Kinesis — Concept
What it is
Amazon Kinesis = AWS's streaming-data family. Four services:
- Kinesis Data Streams (KDS) — durable, replayable stream of records.
- Kinesis Data Firehose — managed delivery from stream to S3 / Redshift / OpenSearch / HTTP.
- Kinesis Data Analytics (now Managed Service for Apache Flink) — SQL / Flink streaming analytics.
- Kinesis Video Streams — video ingest from devices/cameras.
Why it exists
SQS is a queue; messages are consumed once and gone. Streaming use cases need:
- Ordered, replayable records.
- Multiple independent consumers reading the same data.
- Real-time analytics, anomaly detection, dashboards.
- Sub-second to seconds latency.
Kinesis Data Streams (KDS)
- Shards = scale unit. Each shard handles 1 MB/s in / 2 MB/s out (5 reads/s) classic, or use on-demand mode (auto-scale up to GB/s).
- Records: up to 1 MB each.
- Retention: 24 h default, up to 365 days.
- Consumers:
- Classic — share shard's 2 MB/s among all consumers.
- Enhanced Fan-Out (EFO) — each consumer gets dedicated 2 MB/s per shard, sub-second.
- Producers: AWS SDK, Kinesis Producer Library (KPL), Kinesis Agent.
- Consumers: Kinesis Client Library (KCL), Lambda, Firehose, Flink.
Kinesis Data Firehose
- Managed delivery to S3 / Redshift / OpenSearch / Splunk / HTTP / Datadog / others.
- Near-real-time (buffer interval 0–900 s; buffer size 1–128 MB).
- Can transform data with Lambda before delivery.
- Can compress (GZIP / SNAPPY / ZSTD) and convert to Parquet/ORC on the fly.
- No shards; auto-scales.
- Charged per GB ingested.
Managed Service for Apache Flink (Kinesis Data Analytics)
- Stream processing with SQL or Apache Flink code.
- Reads from KDS / MSK; writes to KDS / Firehose / S3 / Lambda.
- Windowed aggregations, joins, anomaly detection, ML inference.
Kinesis Video Streams
- Ingest video / audio / time-series from devices.
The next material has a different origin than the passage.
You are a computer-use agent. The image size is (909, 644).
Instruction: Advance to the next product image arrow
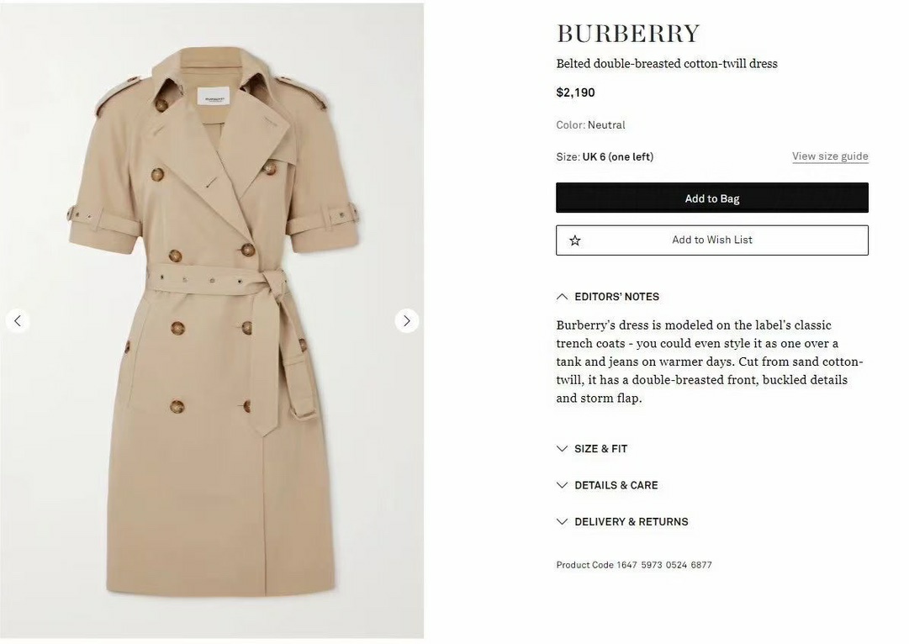click(406, 320)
- Integrates with Rekognition Video for real-time analytics.
Streams vs SQS vs MSK
| KDS | SQS | MSK (Kafka) | |
|---|---|---|---|
| Replay | ✓ | ✗ | ✓ |
| Ordering | per shard | per FIFO group | per partition |
| Multi-consumer same data | ✓ | ✗ | ✓ |
| Retention | up to 365 d | up to 14 d | configurable |
| Throughput unit | shard / on-demand | unlimited std | partitions |
| Use | analytics, IoT, fanout | decoupling, queues | open-source Kafka API |
When to use vs alternatives
| Use ... | Instead of ... | When ... |
|---|---|---|
| KDS | SQS | Real-time, multi-consumer, ordered, replayable |
| Firehose | KDS | You just want to load to S3 / Redshift / OpenSearch, no custom code |
| Managed Flink | Lambda processing | Continuous SQL/Flink stream analytics |
| MSK | KDS | You want native Kafka API / open source ecosystem |
| EventBridge | KDS | Event routing & filtering, not high-volume analytics |
Common exam scenarios
- "Ingest clickstream and write to S3 in Parquet" → Firehose with Lambda transform / format conversion.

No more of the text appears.